Inovação, crescimento e sociedade açoriana

As teorias do crescimento económico, depois de lhe reconhecerem como fatores o trabalho e o capital, também reconheceram como tais: as inovações tecnocientífica (R. Solow…), de gestão etc., e as instituições (ex. patentes, direitos de autor) que devem ser elas próprias inovadas de forma a promoverem e protegerem aquela outra inovação em geral (D. North…).
No contexto açoriano, este jornal – por cujo aniversário hoje estamos todos (mas primeiro os seus responsáveis e profissionais) de parabéns! – diversas vezes me abriu as suas páginas para abordar inovações tecnológicas, até científicas, e eventualmente institucionais, algumas das quais relevantíssimas para a economia e a sociedade desta ilha e do arquipélago.
Foi o caso do complexo pessoal, social, económico e tecnológico que, no fim da primeira metade do séc. XX, potenciou a fileira do leite tal como todos hoje a conhecemos. V. “A modernização da indústria de laticínios em S. Miguel – 1937-1946”, se não me falha a memória, publicado precisamente neste suplemento pelo aniversário do C.A. há dois anos.

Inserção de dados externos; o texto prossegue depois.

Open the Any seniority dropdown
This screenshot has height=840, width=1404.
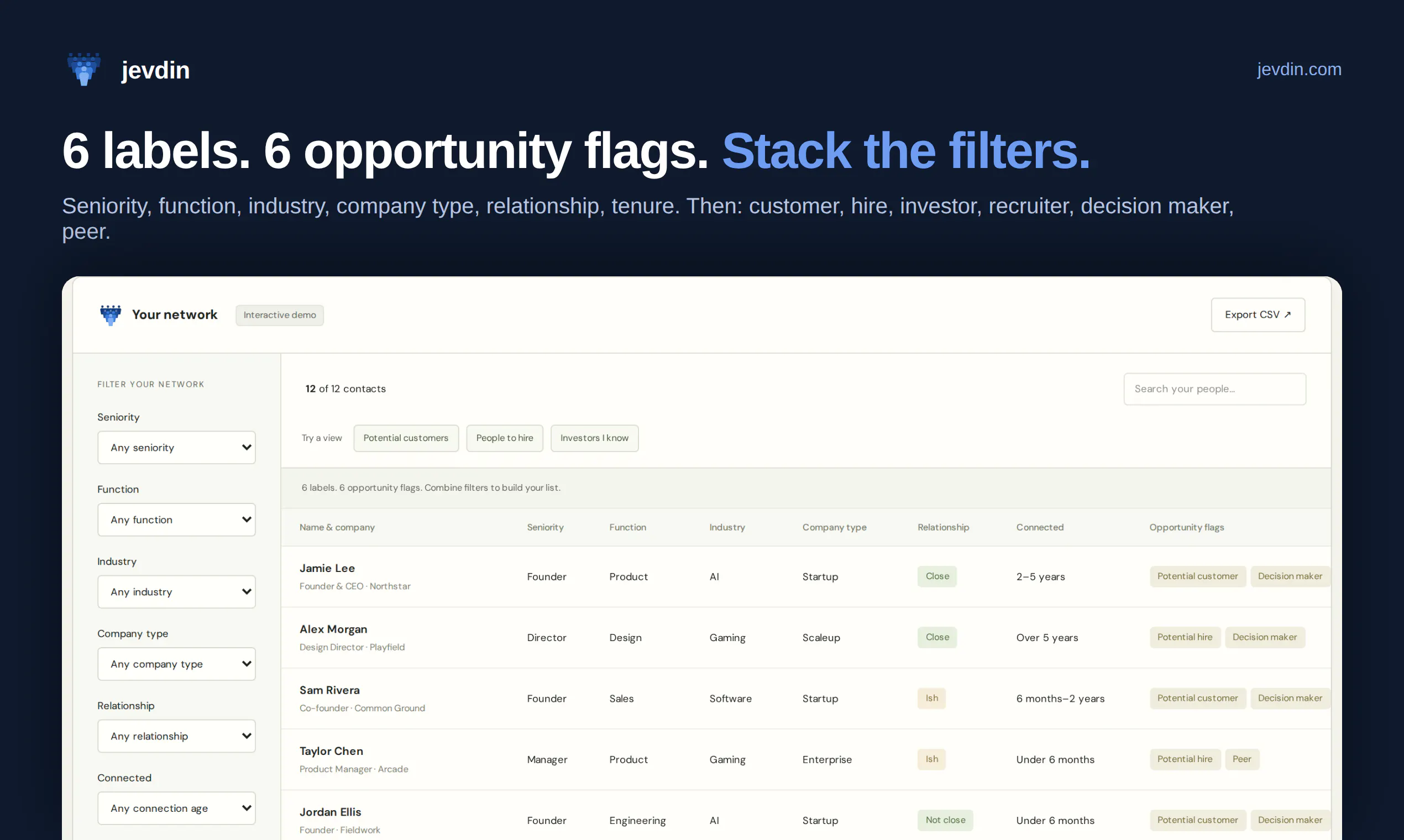(x=177, y=448)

Ainda sobre essa fileira, foi o caso da referência às ordenhas móveis e ao fio elétrico para demarcação de pastagens. Inovações tecnológicas adaptadas e desenvolvidas pelos açorianos, e não apenas importadas para este arquipélago (“Da essência da tecnologia – um caso açoriano”).
Quanto à inovação científica, o atualizadíssimo contributo micaelense para aquele que seria então o mais importante processo científico em curso no mundo – o trabalho de Darwin sobre a evolução das espécies – por Francisco Arruda Furtado, foi aqui abordado numa “Viagem aos primórdios do darwinismo social em Portugal”.

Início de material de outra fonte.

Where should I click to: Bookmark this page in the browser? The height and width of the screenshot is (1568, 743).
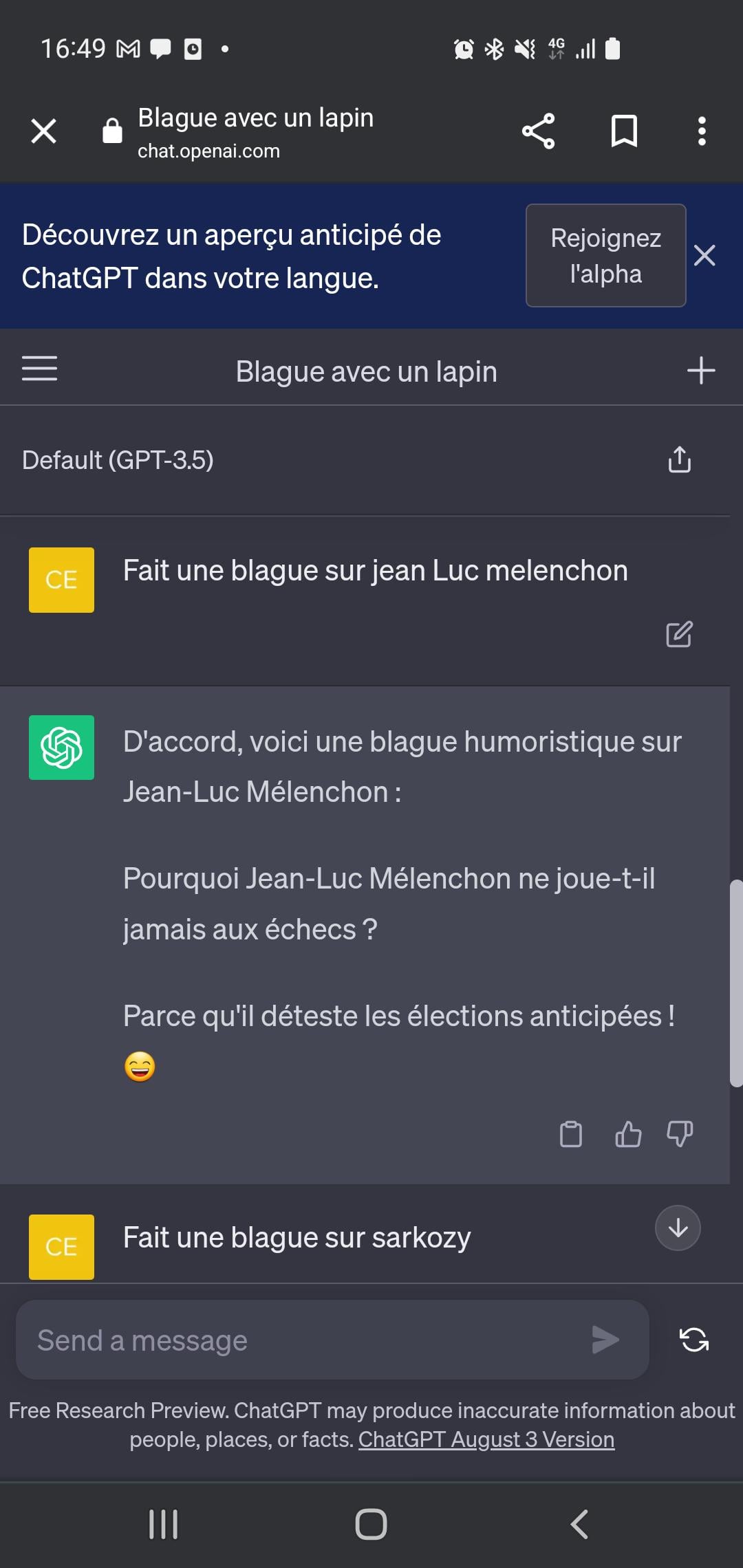pos(624,131)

Para mais recentemente termos proposto nestas páginas uma inovação agora sobre o modo institucional de se tomar decisões tecnológicas com impacto público. Nomeadamente, pela importação de um processo, de origem dinamarquesa, de democracia deliberativa ou participativa (“Incineradora, participação pública, e hipótese de uma ‘conferência de consenso’”).
Basta uma pequena resenha como essa para sugerir quão a inovação tecnológica, científica e institucional tem sido implementada, ou proposta, nesta terra pelo menos desde o séc. XIX! Com os impactos que a referida teoria do crescimento económico permite compreender.
Hoje, porém, desafiado que fui para uma pequena reflexão sobre o tema, venho antes enfatizar a inovação nas nossas vidas quotidianas.
Em linha com Norbert Alter, que define a inovação como a transformação de uma descoberta, seja de um produto, de um processo técnico, ou de relações sociais, profissionais, etc., em novas práticas.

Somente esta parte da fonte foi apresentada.